Governo Lula deve diminuir o número de armas e munição com o novo decreto; Veja outras mudanças

Texto está em fase final de elaboração e deve ser assinado pelo presidente nesta semana

O novo decreto de armas, desenvolvido pelo Ministério da Justiça e Segurança Pública, está em fase final de elaboração. Segundo o responsável pela pasta, ministro Flávio Dino, as novas regras englobam clubes de tiro, que estarão proibidos de existir em áreas próximas de escolas, funcionar 24h e fazer publicidade de armas na internet.

O decreto ainda deve estipular que o uso de fuzis e armas de grosso calibre seja restrito às forças de segurança, bem como exigir maior restrição na posse e porte de pistolas de menor calibre. O objetivo é ter um controle responsável sobre armas de fogo no país e, ao mesmo tempo, manter a possibilidade de compra.

“O presidente vai definir os últimos pontos na quarta-feira (19) quando retorna da viagem. E, na sexta-feira (21), pode sair o decreto. Em primeiro lugar, vamos diminuir o número de armas e munição porque isso serve para alimentar o crime organizado, as quadrilhas. E aumentar a fiscalização tanto em relação à venda como em relação também ao porte, clube de tiro, condições de obtenção de certificados de colecionador, atirador e caçador para que, com isso, nós possamos proteger toda a sociedade”, afirmou o ministro da Justiça e Segurança Pública, Flávio Dino em entrevista ao SBT.

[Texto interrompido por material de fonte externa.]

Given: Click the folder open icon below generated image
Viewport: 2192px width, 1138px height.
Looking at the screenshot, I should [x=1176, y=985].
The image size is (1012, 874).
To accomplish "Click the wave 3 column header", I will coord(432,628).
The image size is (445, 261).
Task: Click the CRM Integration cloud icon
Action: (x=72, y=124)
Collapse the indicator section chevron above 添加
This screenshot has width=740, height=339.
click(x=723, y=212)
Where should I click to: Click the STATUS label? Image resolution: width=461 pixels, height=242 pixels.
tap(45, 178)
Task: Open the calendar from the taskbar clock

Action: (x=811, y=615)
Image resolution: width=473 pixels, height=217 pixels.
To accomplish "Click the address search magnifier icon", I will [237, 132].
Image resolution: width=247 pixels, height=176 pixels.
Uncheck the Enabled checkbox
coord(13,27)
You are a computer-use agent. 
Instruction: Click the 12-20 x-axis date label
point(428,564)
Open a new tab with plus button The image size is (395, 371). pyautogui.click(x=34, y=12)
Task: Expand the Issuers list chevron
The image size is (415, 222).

O texto vem sendo discutido pelo governo federal desde fevereiro, quando o Ministério da Justiça deu início ao prazo de recadastramento de armas no Sistema Nacional de Armas (Sinarm), gerenciado pela Polícia Federal. A ideia é reunir todos os registros no sistema, inclusive o de Caçadores, Atiradores e Colecionadores (CACs) – controlado pelo Exército.